[Stored entries]
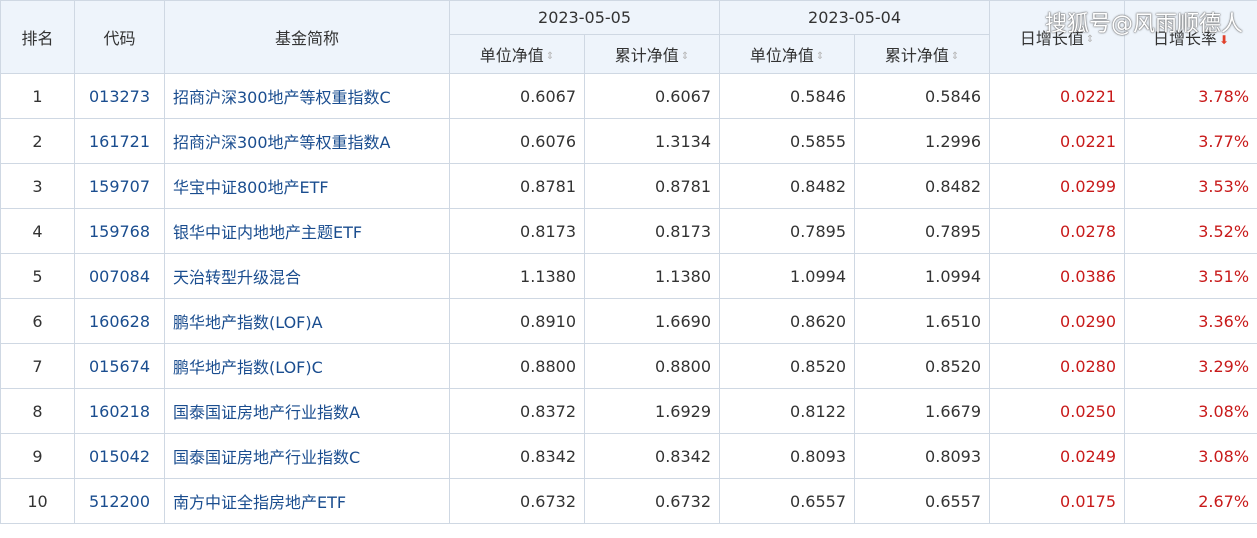 The height and width of the screenshot is (538, 1257). Describe the element at coordinates (1190, 37) in the screenshot. I see `sort-daily-growth-rate: 日增长率 ⬇` at that location.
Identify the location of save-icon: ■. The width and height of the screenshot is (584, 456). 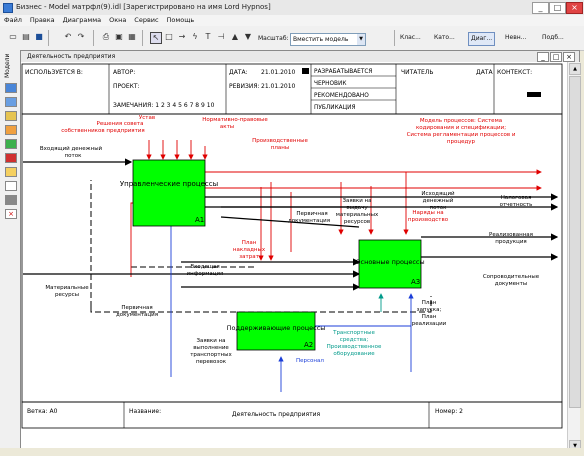
(39, 37).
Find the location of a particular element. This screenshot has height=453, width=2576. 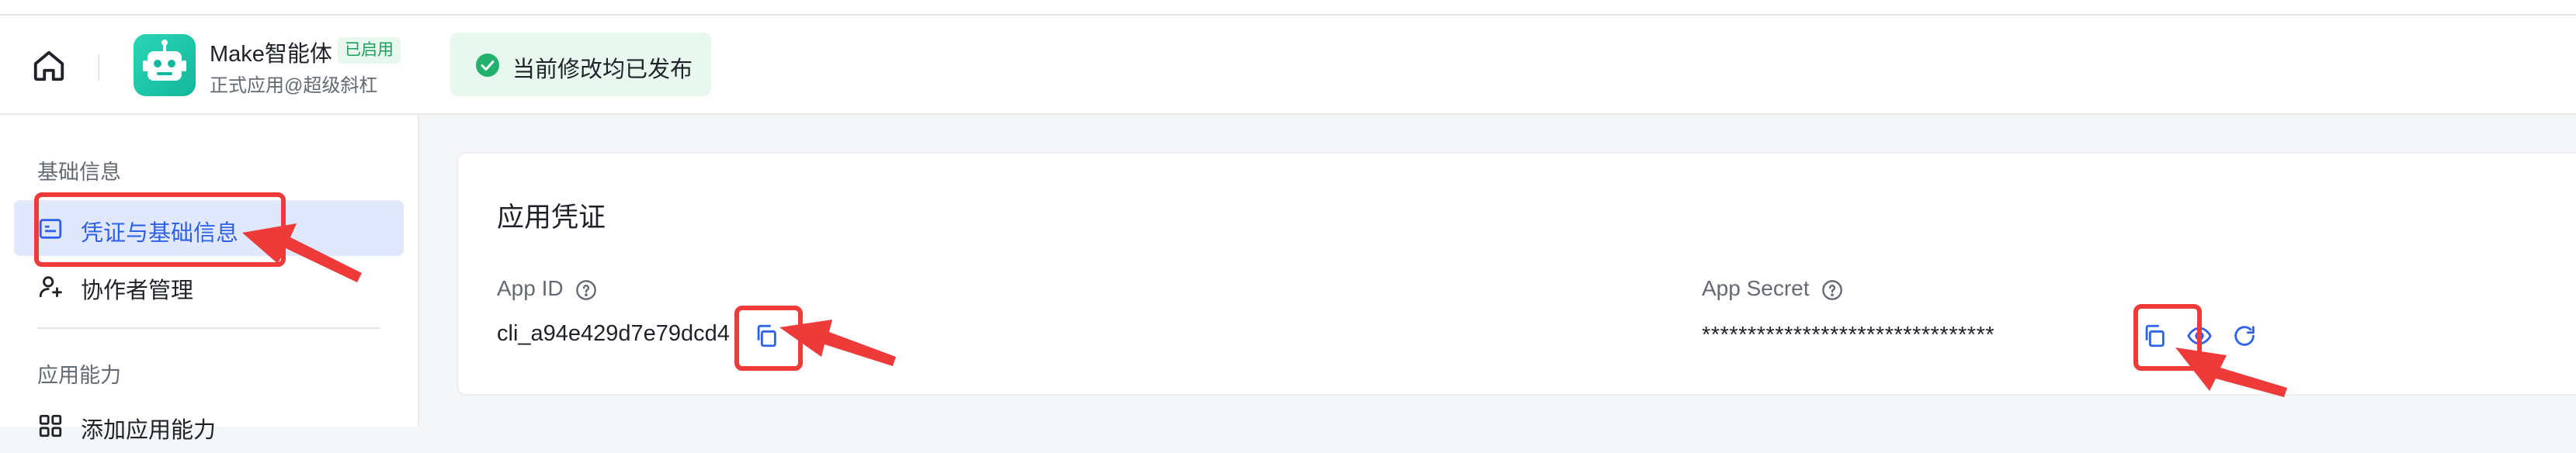

sidebar-item-label: 添加应用能力 is located at coordinates (149, 430).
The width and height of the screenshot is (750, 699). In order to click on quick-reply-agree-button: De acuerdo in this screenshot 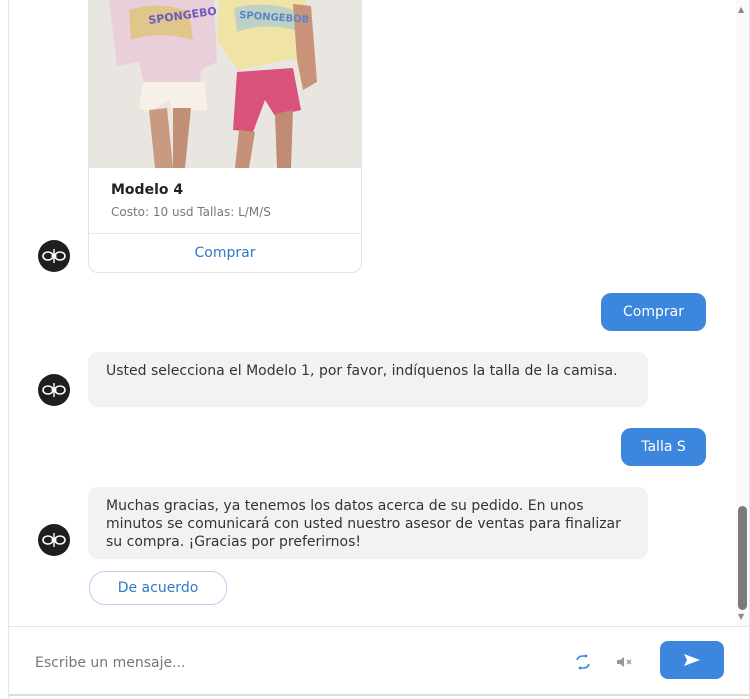, I will do `click(158, 588)`.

[Task brief]
Duplicate the stretch of the material above from the line that contains "Identify the location" through the line that contains "sidebar-item-label: 添加应用能力 is", reproducing each line without alteration. Omit the pictures from your answer.

[Answer for this exercise]
Identify the location of save-icon: ■. The width and height of the screenshot is (584, 456). 
(39, 37).
Find the location of a particular element. This screenshot has height=453, width=2576. 

sidebar-item-label: 添加应用能力 is located at coordinates (149, 430).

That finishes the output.